The Negative yield ecosystem









   In the Fynbos shrub lands of South Africa, an occasional forest fire is essential for survival of majority plant species there since their seed is released from its woody encasement only after being burnt (obligate seeders). By analogy, the on-going negative yield inferno that’s rapidly destroying investor wealth too may crack open a few seeds of hope and redemption - The core assumption of a fiscal conflagration ecosystem.
Unlike in a natural phenomenon though, any positive outcome from this dismal fiscal scenario has to be necessarily a derivative of human behavior in face of risk. The Prospect theory explains this when it says ‘the decision makers will be risk averse when choosing between gains and risk seeking when choosing between losses’ – This could mean the investing universe over next few months (& once the ECB buy-back bubble in 2016 too is suitably burst…) would stop sinking more money in government, sovereign bonds and look at riskier options like equity that don’t at least start with a chilling promise of sub-zero return – many articles like herehere & herecovered this possibility quite convincingly.
But again, just as forest fire burns down dry tinder first & then progressively dehydrates and engulfs vegetation that was relatively less-drier & safer before, the investors’ new found appetite for risk gradually could expose the relatively self-correcting equity and other asset classes to the risk of long-term under performance. While this eventuality may not be completely unanticipated by the investing junta, the reason why they’d still ignore it in the shorter term once again is explained by the prospect theory’s ‘reference level dependence’ characteristic, whereby a poor performance of a much riskier equity investment would still look eminently better than a known negative yield of a bond.
So if it isn't even equity, what seeds of hope would crack open?
In their quest for the feel-good investments, it is likely the investor interest in PE will spike in the short to longer-term. This expansion of the PE pie will of course be helped by its historically steadier IRR as compared to other asset classes (@ annual return of 15% calculated across 10 years)

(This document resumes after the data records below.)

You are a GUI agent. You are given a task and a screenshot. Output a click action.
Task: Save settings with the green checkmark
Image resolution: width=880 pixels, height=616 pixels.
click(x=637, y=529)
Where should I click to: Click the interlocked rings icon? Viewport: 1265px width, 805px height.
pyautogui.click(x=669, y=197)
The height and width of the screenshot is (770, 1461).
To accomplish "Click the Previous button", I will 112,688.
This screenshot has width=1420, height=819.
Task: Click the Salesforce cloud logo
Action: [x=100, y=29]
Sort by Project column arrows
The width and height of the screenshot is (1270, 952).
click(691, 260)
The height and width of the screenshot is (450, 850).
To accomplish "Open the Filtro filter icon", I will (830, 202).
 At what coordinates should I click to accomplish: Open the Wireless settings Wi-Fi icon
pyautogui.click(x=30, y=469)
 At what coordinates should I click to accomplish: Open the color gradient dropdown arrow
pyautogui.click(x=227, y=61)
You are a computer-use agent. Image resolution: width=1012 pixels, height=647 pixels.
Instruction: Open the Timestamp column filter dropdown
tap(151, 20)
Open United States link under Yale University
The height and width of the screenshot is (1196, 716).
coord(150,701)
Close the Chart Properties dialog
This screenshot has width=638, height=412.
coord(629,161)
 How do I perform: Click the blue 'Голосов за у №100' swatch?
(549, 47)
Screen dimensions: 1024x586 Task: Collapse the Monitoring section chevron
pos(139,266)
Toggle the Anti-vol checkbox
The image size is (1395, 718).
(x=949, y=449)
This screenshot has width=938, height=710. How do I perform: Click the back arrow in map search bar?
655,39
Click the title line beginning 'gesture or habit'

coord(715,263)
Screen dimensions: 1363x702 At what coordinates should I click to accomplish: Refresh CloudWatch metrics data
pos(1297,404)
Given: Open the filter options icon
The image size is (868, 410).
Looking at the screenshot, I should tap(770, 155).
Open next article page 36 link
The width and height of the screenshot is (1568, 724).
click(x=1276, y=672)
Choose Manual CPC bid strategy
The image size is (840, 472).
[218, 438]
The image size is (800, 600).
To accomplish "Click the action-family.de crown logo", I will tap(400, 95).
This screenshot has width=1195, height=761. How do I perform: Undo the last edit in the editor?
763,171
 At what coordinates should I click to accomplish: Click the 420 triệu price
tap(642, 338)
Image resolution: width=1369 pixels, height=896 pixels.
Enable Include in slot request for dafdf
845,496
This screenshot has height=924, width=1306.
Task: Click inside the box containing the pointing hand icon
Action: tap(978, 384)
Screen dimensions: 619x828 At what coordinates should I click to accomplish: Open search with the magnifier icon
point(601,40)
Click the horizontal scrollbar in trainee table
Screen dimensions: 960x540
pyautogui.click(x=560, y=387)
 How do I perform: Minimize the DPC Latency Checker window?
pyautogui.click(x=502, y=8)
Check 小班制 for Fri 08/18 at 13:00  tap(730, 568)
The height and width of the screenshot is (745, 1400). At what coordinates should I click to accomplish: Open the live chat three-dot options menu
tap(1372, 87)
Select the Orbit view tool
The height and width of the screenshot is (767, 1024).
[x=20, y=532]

While any such incremental flows into the PE may still be a blip compared to what’s at stake in traditional asset classes, considering the critical nature of capital availability in building/ growing companies that’d eventually feed the future equity market, I’d think Private Equity in its glow of new found investor love will turn out to be the quintessential seed that’ll regenerate the fiscal ecosystem.
Well it just might be that the hot winds of negative yields could prove a windfall for the VCs & FoFs currently raising funds.